My computer showed that I had just a couple miles to the spot where Railroad Grade ended. There, the racecourse went north toward the third checkpoint, eight miles or so away. Looking at my map, though, I could see that continuing straight west for about that same distance would get me out to the highway. I decided to do that. I texted Ben to let him know, then resumed the trudge. Somewhere in this last stretch, I saw ahead of me, smack in the middle of the trail, an LP gas tank, the sort that might sit outside some rural house. I knew that the tank wasn’t really there in front of me, and yet… As I rode closer, it of course vanished. I kept riding, laughing a little to myself at the oddity of that hallucination.
The turn off Railroad. 10 p.m. A bit more walking and riding brought me to the junction where I planned to keep going west. 10:20. I needed longer than I should have to do the math and figure out that I’d been riding for just over 53 hours – minus the two naps. I was very hungry.
Standing at the junction sign, I tried to figure out which way to go. The trail toward the highway did not start right at the signpost, so I started to wander around a little bit, trying to pick it up. My initial foray put me in the middle of a snowfield, up to my waist in snowmachine-churned powder. As I extricated myself, I saw a snowmachine coming down the trail from the north, the direction of the checkpoint. I waved, hoping the driver would see me, stop, and help me get oriented.
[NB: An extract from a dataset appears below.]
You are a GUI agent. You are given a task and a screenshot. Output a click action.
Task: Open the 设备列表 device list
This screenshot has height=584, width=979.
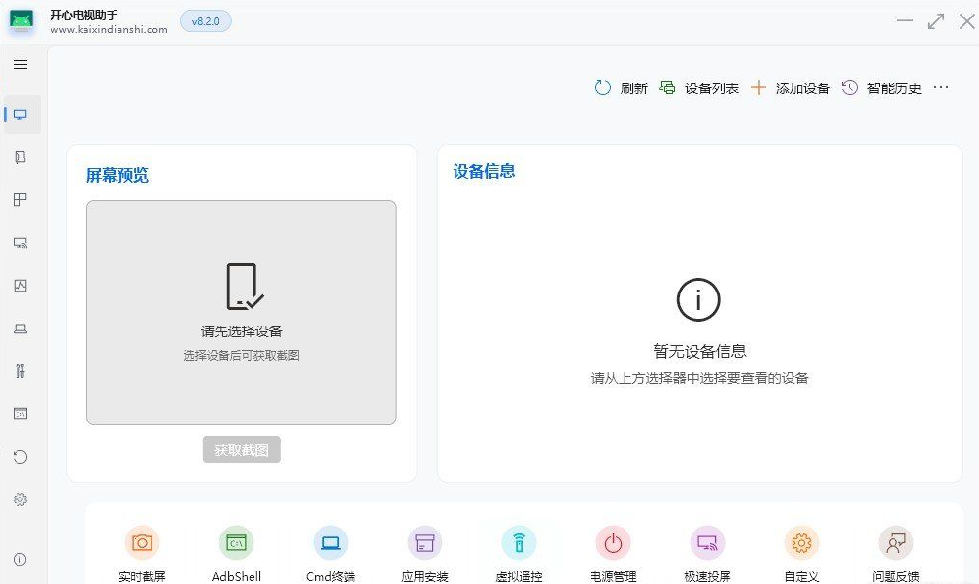[699, 88]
The sled wasn’t driven by just anyone, though: it was JayP, out looking for stragglers like me. Just as he had when he pulled me off the course in 2014, he asked, “How are you doing?” I answered honestly: “I’m tired. I’m going to head out to the highway from here, but I can’t find the trail.” He used his headlamp to find it, a freshly groomed track not ten feet from the signpost. “What happened to your lip?” With the tip of my tongue, I touched my lip. Stinging. “I think I might have gotten some frostbite.” Jay nodded. He said that he was going to go find two racers who were ahead of me but had gone off course, and then go back to the third checkpoint to retrieve the only other 200-mile racer, a guy who’d reached and then left the third checkpoint only to tire and return. I said I was going to ride out to the highway, then ride back to Island Park on the road. Jay said that he’d watch the online race tracker and see if he could meet me at the highway instead.
He roared off up the trail. 10:45. I climbed onto the Buffalo, immensely relieved that I knew how things were going to end. The groomed trail was wondrously smooth and firm, and I enjoyed riding the three or four miles toward the highway. Going oh so slowly, I crossed the Henry’s Fork again, a few miles upstream from where we had seen it on Friday night near Harriman State Park.
I began seeing more street signs, so I knew I was getting close to the highway. Up ahead, red tail lights. A bike, or a set of bikes. No, a car. No, a van – Jay’s van. I rolled over a berm left by a snowplow and onto a paved street. Kid Riemer, Jay, and Gary, a volunteer I’d seen at the first checkpoint on Saturday morning, came toward me, congratulating me on my race. I could barely speak, from both emotion and horrific dehydration. They took the Buffalo from me and packed it in the van, then helped me up and into a seat alongside Graham and Kellie.
We talked quietly about the race as Jay drove us back to Pond’s. I didn’t know what to say or think beyond the fact that the Fat Pursuit had been an extraordinary experience, and so much more than I expected in so many ways – duration, intensity, beauty, difficulty. My computer showed 55 hours of riding time and 176 miles covered.
Hunched there in the van as we hummed along the highway, I knew I needed to do the race again in 2018. I just needed to go faster, so the race wouldn’t take so long. First, though, food and drink and sleep.